_Problem statement_
Go to the line below that has "Instruction: Open the", print it and each line after it exactly, and stop after the line that has "Given: Click the 5:17 PM timestamp"; leave out pictures.

Collected data
....
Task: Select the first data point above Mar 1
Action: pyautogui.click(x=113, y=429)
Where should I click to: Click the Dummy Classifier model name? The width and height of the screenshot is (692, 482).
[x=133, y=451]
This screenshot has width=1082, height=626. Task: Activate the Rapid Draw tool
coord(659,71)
....
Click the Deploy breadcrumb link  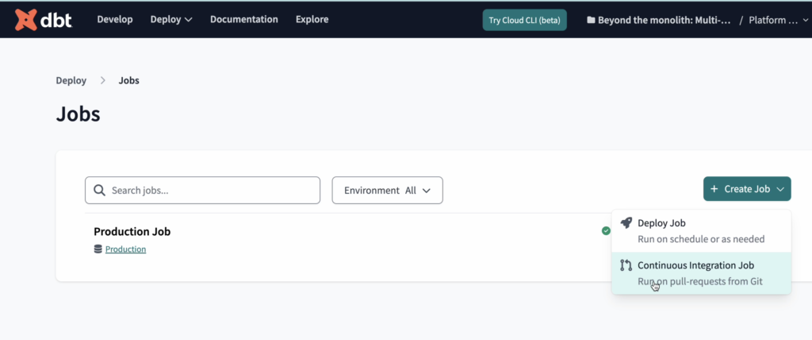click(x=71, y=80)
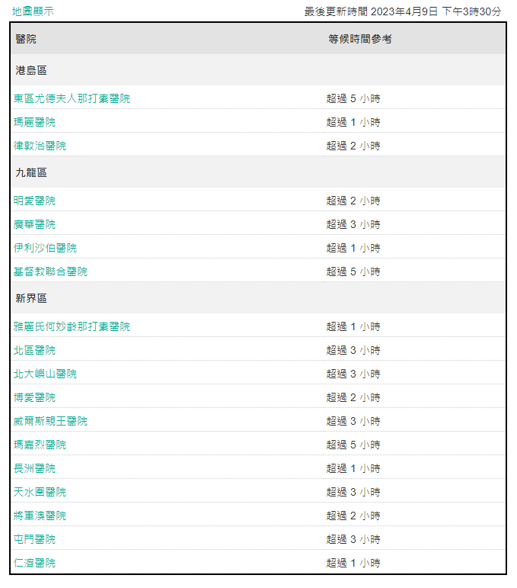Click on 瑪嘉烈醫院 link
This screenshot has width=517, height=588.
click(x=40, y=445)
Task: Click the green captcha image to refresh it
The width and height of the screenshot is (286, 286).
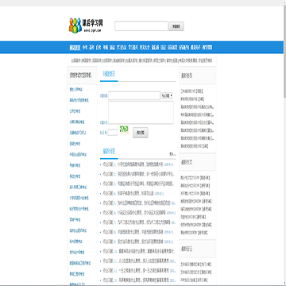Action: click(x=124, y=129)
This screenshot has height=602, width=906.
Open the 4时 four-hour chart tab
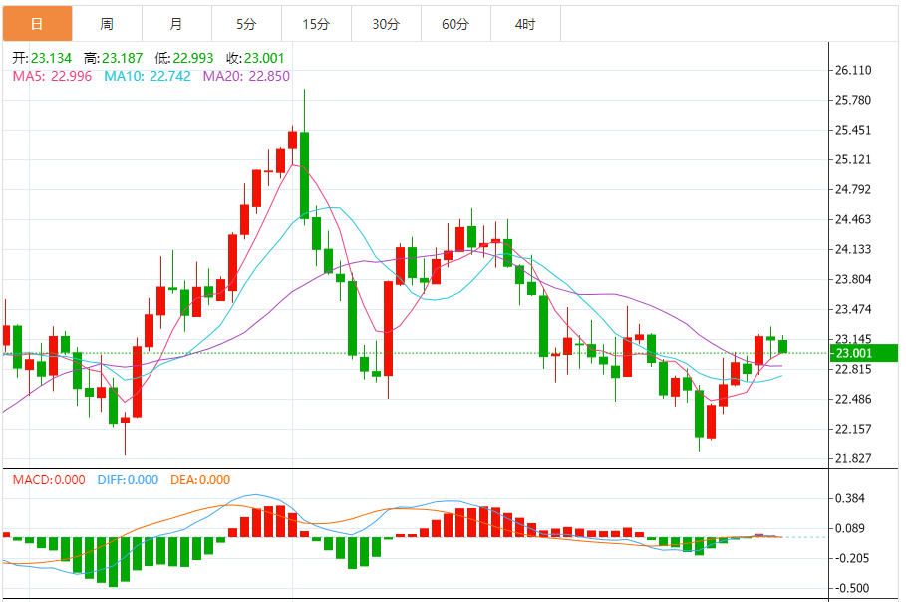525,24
....
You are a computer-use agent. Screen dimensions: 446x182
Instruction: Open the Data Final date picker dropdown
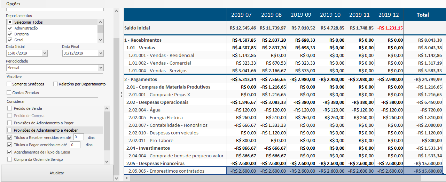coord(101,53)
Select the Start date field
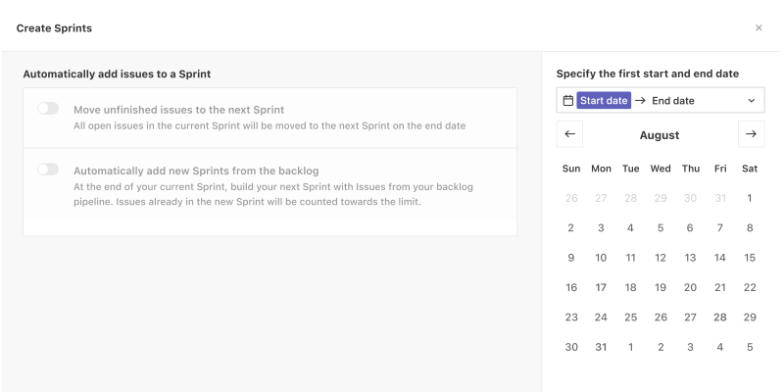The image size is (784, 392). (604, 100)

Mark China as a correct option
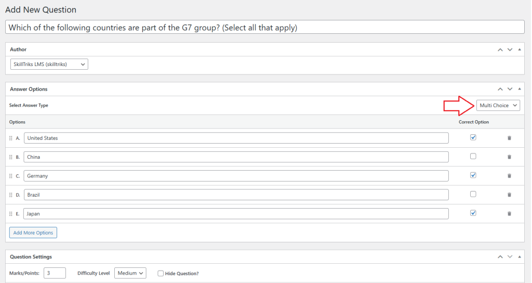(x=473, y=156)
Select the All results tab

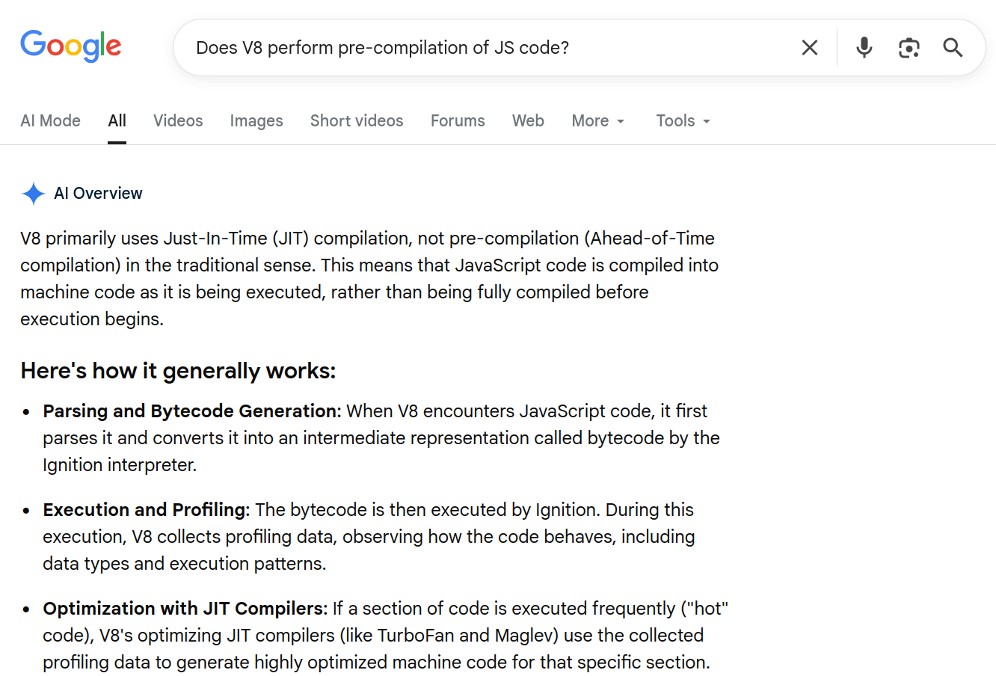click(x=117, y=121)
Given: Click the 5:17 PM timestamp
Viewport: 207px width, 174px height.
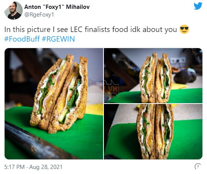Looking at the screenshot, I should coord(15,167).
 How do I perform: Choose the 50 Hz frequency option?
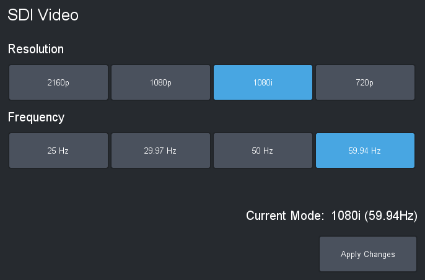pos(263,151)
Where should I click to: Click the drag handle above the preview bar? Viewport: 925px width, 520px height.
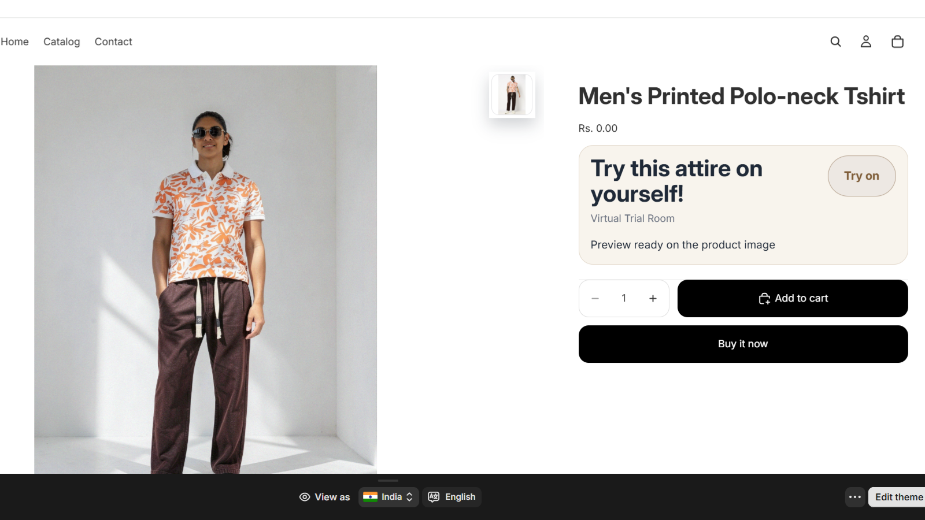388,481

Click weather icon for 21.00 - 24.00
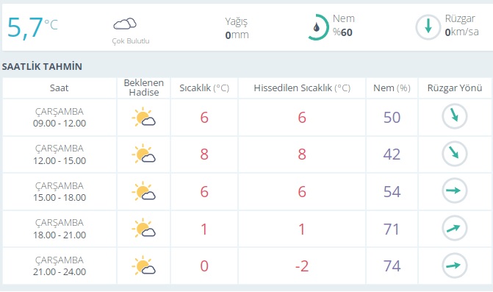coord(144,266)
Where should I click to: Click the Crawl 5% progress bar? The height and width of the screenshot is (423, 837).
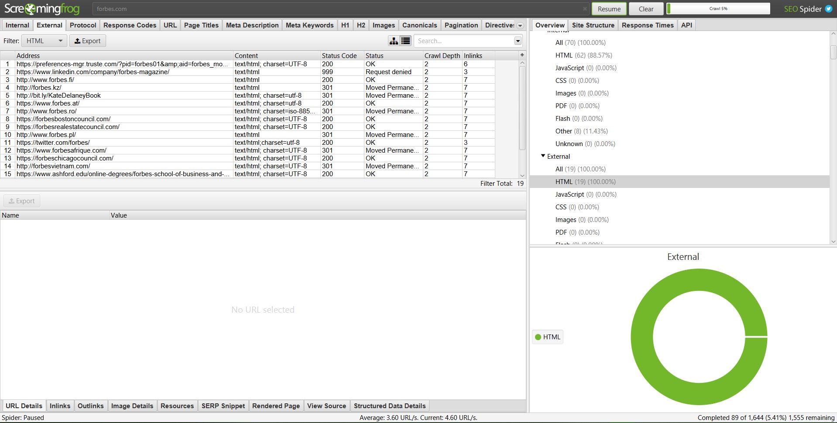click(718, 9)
....
_Reply to the task_
Instruction: Open the Data Final date picker dropdown
coord(101,53)
Select the Start date field
The image size is (784, 392). (604, 100)

Mark China as a correct option
(x=473, y=156)
Select the All results tab

click(x=117, y=121)
Given: Click the 5:17 PM timestamp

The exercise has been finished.